Chronic fatigue and low testosterone levels

  • By Dr. T Deepa Porkodi

Chronic Fatigue Syndrome affects almost all parts of the body. The person suffering from it is incapacitated with fatigue and debility. Muscles weaken and cannot take any form of stress. Even though in terrible pain, sufferers are often left to suffer alone. Doctors are mostly not able to find any abnormality in their blood reports and the complaints are pushed away to the sidelines, often termed as ‘psychological’.

Lately, however, with advances in medical science, chronic fatigue syndrome is being acknowledged as a disorder and is being given its due importance.

The diagnosis of the disease however, is very complex and difficult. Diseases of the endocrine system are found to be the most common cause. Thyroid disorders, adrenal gland diseases, oestrogen deficiency, growth hormone deficiency- all produce symptoms that resemble chronic fatigue syndrome.

The role of testosterone in the development of chronic fatigue syndrome, among men, is being explored. Testosterone is what makes the man alive, alert, and focused. It is responsible for a variety of functions in the human body like:

  1. Muscle tone and mass
  2. Insulin and sugar metabolism
  3. Mental alertness
  4. Positive mood
  5. Sex drive
  6. Bone strength
  7. Overall immunity

If a doctor has a patient who complains of symptoms similar to the ones like CFS, it would do well to have the patient investigated for his testosterone levels. The same muscle weakness, tiredness, lethargy and easily falling sick instances, can happen due to a low level of testosterone too.
It is true that the testosterone levels start falling after a certain age in men and severe decrease in the levels are responsible for producing testosterone deficiency symptoms.
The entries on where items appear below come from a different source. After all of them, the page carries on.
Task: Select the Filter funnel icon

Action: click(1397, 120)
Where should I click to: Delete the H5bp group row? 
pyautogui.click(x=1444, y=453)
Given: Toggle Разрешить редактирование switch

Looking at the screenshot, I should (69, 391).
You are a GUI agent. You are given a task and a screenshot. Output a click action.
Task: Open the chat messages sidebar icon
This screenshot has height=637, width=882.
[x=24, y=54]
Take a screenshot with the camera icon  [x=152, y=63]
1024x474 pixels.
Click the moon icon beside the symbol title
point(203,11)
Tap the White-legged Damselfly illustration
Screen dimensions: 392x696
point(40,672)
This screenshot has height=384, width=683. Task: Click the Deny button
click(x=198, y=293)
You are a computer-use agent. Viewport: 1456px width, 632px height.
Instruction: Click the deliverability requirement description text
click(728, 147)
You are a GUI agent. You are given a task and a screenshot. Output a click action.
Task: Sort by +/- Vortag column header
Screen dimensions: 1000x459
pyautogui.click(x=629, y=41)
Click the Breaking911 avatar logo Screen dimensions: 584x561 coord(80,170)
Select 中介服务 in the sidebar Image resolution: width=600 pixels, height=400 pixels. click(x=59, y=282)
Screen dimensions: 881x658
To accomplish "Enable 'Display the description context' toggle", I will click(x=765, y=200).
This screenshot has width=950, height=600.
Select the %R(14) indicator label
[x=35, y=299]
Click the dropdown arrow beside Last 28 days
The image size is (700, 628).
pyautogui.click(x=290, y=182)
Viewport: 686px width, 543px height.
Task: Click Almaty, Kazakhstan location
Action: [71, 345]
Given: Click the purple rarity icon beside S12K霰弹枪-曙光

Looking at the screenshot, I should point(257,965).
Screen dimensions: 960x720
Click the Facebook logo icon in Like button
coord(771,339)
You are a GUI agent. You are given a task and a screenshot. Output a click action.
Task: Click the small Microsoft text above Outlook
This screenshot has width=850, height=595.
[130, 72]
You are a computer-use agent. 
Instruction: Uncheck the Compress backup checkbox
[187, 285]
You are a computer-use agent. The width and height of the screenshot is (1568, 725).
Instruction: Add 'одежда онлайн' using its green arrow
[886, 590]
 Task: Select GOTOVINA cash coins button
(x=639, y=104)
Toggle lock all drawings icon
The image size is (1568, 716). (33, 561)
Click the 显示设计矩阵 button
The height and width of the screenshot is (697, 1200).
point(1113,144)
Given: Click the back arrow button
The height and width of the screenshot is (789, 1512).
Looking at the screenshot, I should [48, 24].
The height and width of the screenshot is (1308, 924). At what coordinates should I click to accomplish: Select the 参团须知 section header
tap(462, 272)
CFS still remains a mystery. The role of the endocrine system in the development of the disease, is a new area that is being explored. When one sees low levels of testosterone, it is advised to also check the levels of the pituitary hormones, LH, and FSH, to find the source of the problem.

With the involvement of the endocrine system in the development of CFS being considered a major possibility, treatment options are also being opened up. Testosterone replacement in men, is proving quite effective in combating the symptoms of CFS. In women, DHEA is beneficial, as it gets converted to testosterone.